Biochem Biophys Res Commun 2005 Jul;332(3):859-65
University Henri Poincaré, Neurocal, 38 rue Lionnois, 54000 Nancy, France.
Peptide S (NPS or PEPS) and its cognate receptor have been recently identified both in the central nervous system and in the periphery. NPS/PEPS promotes arousal and has potent anxiolytic-like effects when it is injected centrally in mice. In the present experiment, we tested by different approaches its central effects on feeding behaviour in Long-Evans rats. PEPS at doses of 1 and 10 microg injected in the lateral brain ventricle strongly inhibited by more than 50% chow intake in overnight fasted rats with effects of longer duration with the highest dose (P<0.0001). A similar decrease was observed for the spontaneous intake of a high-energy palatable diet (-48%; P<0.0001).
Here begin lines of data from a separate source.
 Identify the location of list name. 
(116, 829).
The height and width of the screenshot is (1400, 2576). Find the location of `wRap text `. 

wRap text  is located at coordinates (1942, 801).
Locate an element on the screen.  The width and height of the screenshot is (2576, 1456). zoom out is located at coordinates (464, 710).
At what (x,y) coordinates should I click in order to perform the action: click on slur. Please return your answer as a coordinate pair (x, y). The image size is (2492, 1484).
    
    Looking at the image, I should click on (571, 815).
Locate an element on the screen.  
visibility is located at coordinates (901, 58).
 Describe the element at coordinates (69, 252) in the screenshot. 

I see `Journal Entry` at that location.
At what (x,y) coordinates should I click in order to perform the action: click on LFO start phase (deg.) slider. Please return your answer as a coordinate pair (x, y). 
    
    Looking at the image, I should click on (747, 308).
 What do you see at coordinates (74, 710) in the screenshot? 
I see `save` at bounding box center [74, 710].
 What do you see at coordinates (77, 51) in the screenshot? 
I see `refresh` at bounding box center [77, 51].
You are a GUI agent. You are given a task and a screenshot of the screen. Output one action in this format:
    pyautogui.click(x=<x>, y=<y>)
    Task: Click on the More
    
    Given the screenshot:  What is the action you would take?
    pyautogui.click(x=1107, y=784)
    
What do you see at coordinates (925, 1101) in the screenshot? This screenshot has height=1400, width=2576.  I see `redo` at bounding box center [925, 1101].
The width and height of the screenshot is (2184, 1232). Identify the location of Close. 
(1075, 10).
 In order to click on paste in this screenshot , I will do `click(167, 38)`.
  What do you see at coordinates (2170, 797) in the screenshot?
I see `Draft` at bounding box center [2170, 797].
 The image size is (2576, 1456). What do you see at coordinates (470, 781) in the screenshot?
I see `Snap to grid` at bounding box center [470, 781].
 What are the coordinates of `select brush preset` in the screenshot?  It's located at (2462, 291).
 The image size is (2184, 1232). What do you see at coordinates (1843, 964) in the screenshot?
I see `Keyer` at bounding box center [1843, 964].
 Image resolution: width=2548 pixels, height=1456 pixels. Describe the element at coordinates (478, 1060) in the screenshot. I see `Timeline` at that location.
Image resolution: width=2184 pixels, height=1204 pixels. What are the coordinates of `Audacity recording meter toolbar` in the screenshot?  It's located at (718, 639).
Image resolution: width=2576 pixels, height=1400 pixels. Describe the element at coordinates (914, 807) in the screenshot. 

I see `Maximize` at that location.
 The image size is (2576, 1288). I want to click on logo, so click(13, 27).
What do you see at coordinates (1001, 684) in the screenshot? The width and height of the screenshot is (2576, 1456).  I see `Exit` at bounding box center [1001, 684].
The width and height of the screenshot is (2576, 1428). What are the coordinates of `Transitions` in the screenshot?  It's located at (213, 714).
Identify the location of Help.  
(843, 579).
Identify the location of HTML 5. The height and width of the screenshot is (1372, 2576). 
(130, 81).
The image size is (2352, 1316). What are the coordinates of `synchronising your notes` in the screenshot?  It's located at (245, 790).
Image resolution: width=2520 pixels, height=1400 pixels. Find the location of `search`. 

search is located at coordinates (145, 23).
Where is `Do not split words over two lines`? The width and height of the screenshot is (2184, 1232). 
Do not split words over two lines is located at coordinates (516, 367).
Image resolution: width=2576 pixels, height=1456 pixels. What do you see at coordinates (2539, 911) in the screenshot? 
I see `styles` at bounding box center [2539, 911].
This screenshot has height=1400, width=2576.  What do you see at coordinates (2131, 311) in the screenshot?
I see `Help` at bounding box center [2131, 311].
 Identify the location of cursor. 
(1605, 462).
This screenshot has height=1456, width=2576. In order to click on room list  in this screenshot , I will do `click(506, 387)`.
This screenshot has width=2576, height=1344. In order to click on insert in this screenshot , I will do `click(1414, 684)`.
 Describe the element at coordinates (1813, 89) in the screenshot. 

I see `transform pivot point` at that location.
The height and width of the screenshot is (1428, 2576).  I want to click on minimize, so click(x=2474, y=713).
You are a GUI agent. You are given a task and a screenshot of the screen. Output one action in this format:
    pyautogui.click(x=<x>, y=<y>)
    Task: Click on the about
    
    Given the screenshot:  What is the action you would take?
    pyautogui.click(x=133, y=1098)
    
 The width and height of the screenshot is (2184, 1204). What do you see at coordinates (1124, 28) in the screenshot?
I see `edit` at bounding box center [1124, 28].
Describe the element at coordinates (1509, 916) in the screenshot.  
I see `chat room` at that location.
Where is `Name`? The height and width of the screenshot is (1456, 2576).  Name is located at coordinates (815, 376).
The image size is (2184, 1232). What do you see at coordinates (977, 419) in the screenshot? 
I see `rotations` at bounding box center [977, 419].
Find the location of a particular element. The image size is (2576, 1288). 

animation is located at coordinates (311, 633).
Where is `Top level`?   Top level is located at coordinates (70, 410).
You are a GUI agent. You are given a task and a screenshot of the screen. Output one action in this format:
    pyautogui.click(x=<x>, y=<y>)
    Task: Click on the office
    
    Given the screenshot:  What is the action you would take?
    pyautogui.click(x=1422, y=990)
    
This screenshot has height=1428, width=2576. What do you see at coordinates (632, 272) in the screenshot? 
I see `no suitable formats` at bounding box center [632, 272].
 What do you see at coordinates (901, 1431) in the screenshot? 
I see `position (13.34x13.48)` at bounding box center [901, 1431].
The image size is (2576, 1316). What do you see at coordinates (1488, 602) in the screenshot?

This anorexigenic effect was comparable to that induced by corticotropin-releasing hormone in fasted rats at equimolar doses. However, peptide S did not modify food intake stimulated by neuropeptide Y (NPY) at equimolar doses. It also did not affect the fasting concentrations of important modulators of food intake like leptin, ghrelin, and insulin in circulation. This study therefore showed that peptide S is a new potent anorexigenic agent when centrally injected. Its inhibitory action appears to be independent of the NPY, ghrelin, and leptin pathways. Development of peptide S agonists could constitute a new approach for the treatment of obesity.